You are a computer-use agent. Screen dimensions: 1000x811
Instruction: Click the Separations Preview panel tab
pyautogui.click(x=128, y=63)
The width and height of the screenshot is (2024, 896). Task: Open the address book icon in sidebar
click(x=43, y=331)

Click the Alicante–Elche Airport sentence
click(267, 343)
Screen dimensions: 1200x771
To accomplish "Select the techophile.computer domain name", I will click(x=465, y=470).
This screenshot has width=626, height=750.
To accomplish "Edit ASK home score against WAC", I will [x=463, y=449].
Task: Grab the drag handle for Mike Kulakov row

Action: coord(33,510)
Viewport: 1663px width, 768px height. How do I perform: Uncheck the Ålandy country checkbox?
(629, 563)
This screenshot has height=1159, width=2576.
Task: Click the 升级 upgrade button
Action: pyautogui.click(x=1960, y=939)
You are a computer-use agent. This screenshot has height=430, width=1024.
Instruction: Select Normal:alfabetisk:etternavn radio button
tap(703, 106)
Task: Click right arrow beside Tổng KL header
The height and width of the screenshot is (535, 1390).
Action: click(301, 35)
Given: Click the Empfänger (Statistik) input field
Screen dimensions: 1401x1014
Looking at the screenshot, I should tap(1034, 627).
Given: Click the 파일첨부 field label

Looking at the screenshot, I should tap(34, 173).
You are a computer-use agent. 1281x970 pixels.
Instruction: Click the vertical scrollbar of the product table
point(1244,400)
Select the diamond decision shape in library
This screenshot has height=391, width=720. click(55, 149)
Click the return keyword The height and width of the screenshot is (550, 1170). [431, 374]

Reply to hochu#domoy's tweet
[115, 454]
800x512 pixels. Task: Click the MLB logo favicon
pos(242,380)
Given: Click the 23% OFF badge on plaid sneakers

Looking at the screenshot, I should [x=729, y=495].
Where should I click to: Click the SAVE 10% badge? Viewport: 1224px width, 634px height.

## Instructions to follow
Please output all the lines above exactly as given.

## Response box
You are a computer-use agent. Screen dimensions: 1000x811
Instruction: Click the Separations Preview panel tab
pyautogui.click(x=128, y=63)
The width and height of the screenshot is (2024, 896). Task: Open the address book icon in sidebar
click(x=43, y=331)

Click the Alicante–Elche Airport sentence
click(267, 343)
Screen dimensions: 1200x771
To accomplish "Select the techophile.computer domain name", I will click(x=465, y=470).
This screenshot has width=626, height=750.
To accomplish "Edit ASK home score against WAC", I will [x=463, y=449].
Task: Grab the drag handle for Mike Kulakov row

Action: coord(33,510)
Viewport: 1663px width, 768px height. How do I perform: Uncheck the Ålandy country checkbox?
(629, 563)
This screenshot has height=1159, width=2576.
Task: Click the 升级 upgrade button
Action: pyautogui.click(x=1960, y=939)
You are a computer-use agent. This screenshot has height=430, width=1024.
Instruction: Select Normal:alfabetisk:etternavn radio button
tap(703, 106)
Task: Click right arrow beside Tổng KL header
The height and width of the screenshot is (535, 1390).
Action: click(301, 35)
Given: Click the Empfänger (Statistik) input field
Screen dimensions: 1401x1014
Looking at the screenshot, I should tap(1034, 627).
Given: Click the 파일첨부 field label

Looking at the screenshot, I should tap(34, 173).
You are a computer-use agent. 1281x970 pixels.
Instruction: Click the vertical scrollbar of the product table
point(1244,400)
Select the diamond decision shape in library
This screenshot has height=391, width=720. click(55, 149)
Click the return keyword The height and width of the screenshot is (550, 1170). [431, 374]

Reply to hochu#domoy's tweet
[115, 454]
800x512 pixels. Task: Click the MLB logo favicon
pos(242,380)
Given: Click the 23% OFF badge on plaid sneakers

Looking at the screenshot, I should [x=729, y=495].
Where should I click to: Click the SAVE 10% badge? Viewport: 1224px width, 634px height.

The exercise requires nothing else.